Analytical simulations of dynamic PET scans with realistic count rates properties

In any domain, simulations are of utmost importance for assessing and predicting the performance of post-processing methods by controlling the truth and all model's parameters. In PET, two simulation methods exist: analytical and Monte Carlo. While not being as realistic as Monte Carlo ones, analytical simulations are fast enough for generating statistical replicates and realistic enough for assessing data-processing methods, especially in regard with noise. In this work, our aim was to produce replicated simulations of dynamic PET brain scans with realistic count rates properties. We extended the methodology of the analytical simulator ASIM [1] to get (i) a different modeling of the partial volume effect (down-sampling and image-based PSF modeling), (ii) a projection model based on real crystal coordinates, (iii) a fan-sum based random distribution and (iv) an intrinsic modeling of the decay and count rates through the dynamic acquisition. Attenuation, normalization (from real crystal efficiencies), scatters (convolution-based) and randoms (fan-sum based) were taken into account. The Zubal brain phantom and the geometry of the Siemens Biograph Hirez 4-rings scanner were used.

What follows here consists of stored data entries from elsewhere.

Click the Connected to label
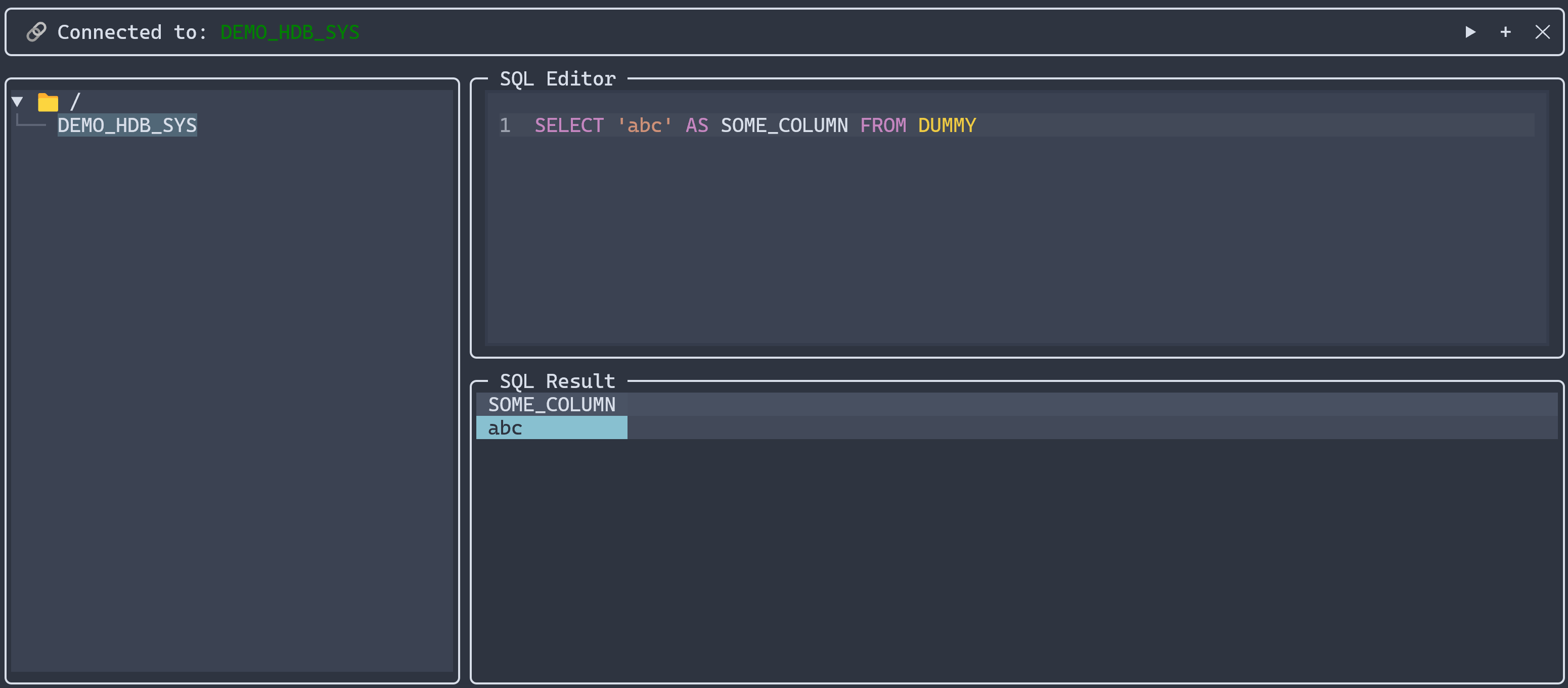Viewport: 1568px width, 688px height. [132, 32]

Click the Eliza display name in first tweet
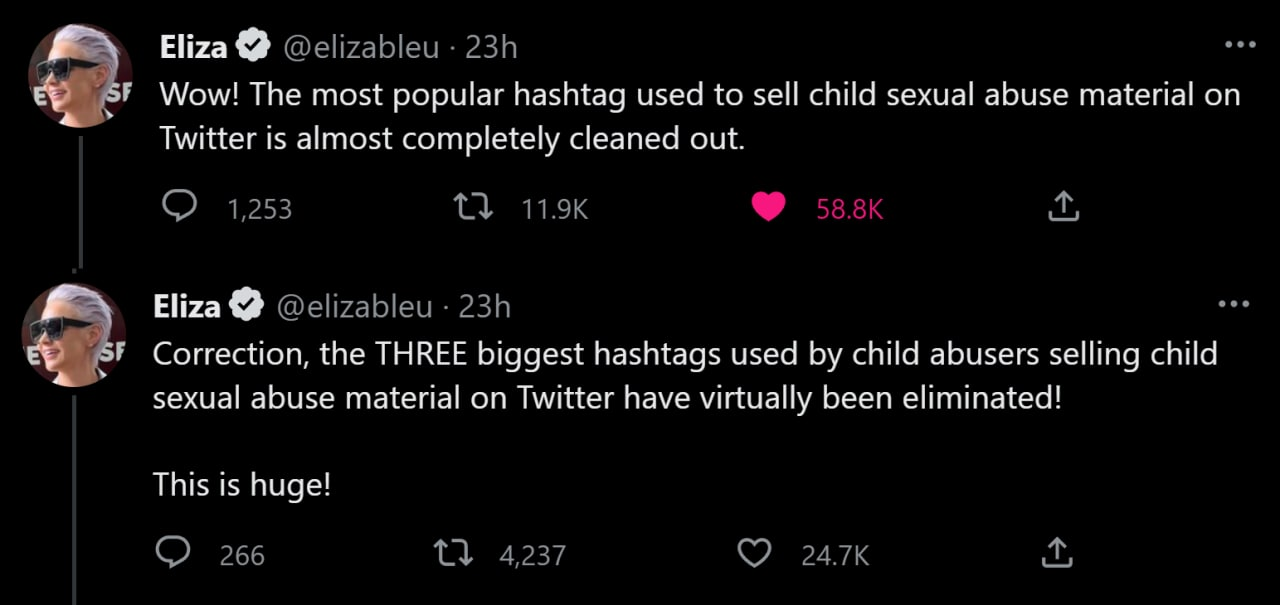point(194,46)
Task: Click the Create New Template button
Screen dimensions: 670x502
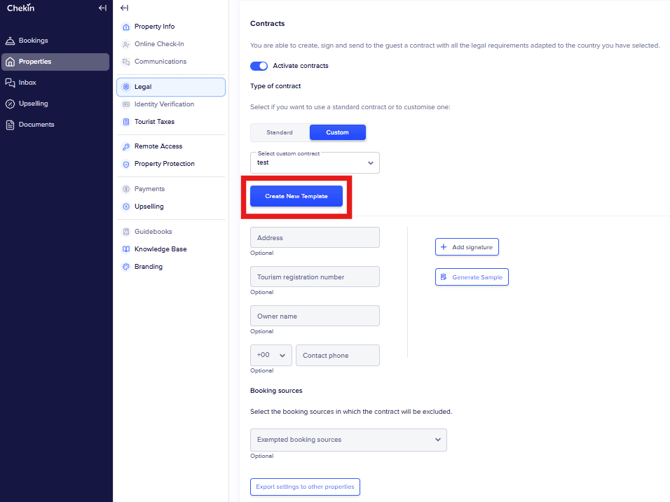Action: (296, 196)
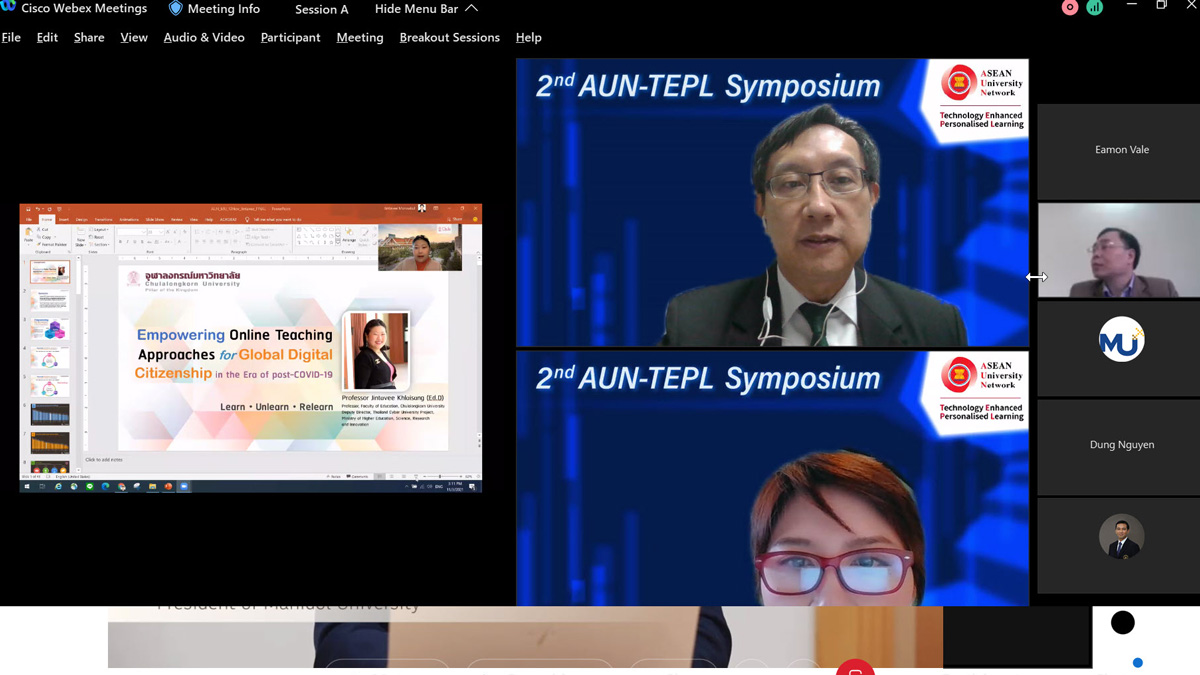Image resolution: width=1200 pixels, height=675 pixels.
Task: Click the panel resize divider handle
Action: click(1036, 277)
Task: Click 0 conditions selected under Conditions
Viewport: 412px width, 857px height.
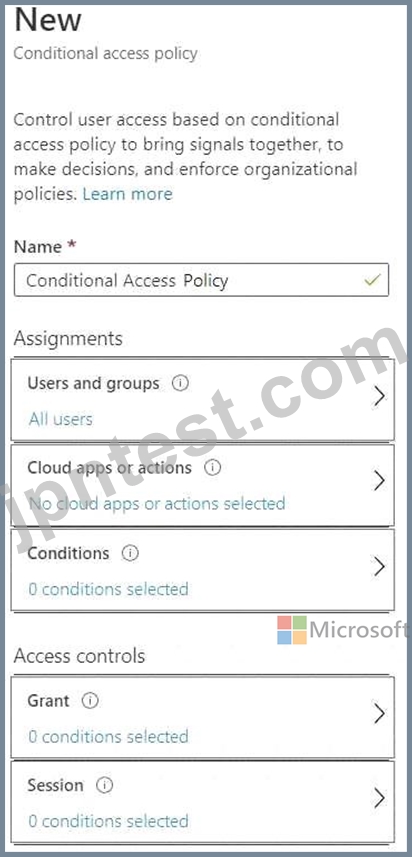Action: pyautogui.click(x=108, y=589)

All other input parameters were extracted from real acquisitions of volunteers with the HRRT: frame durations, time-activity curves, scatter and random fractions and total number of prompts for the whole acquisition. Simulated count rates were compared to those from the acquisitions on a frame-by-frame basis, for three different tracers. Results showed good agreements and realistic reconstructed images. These data will be used for assessing reconstruction and post-processing methods in the context of dynamic PET brain scans.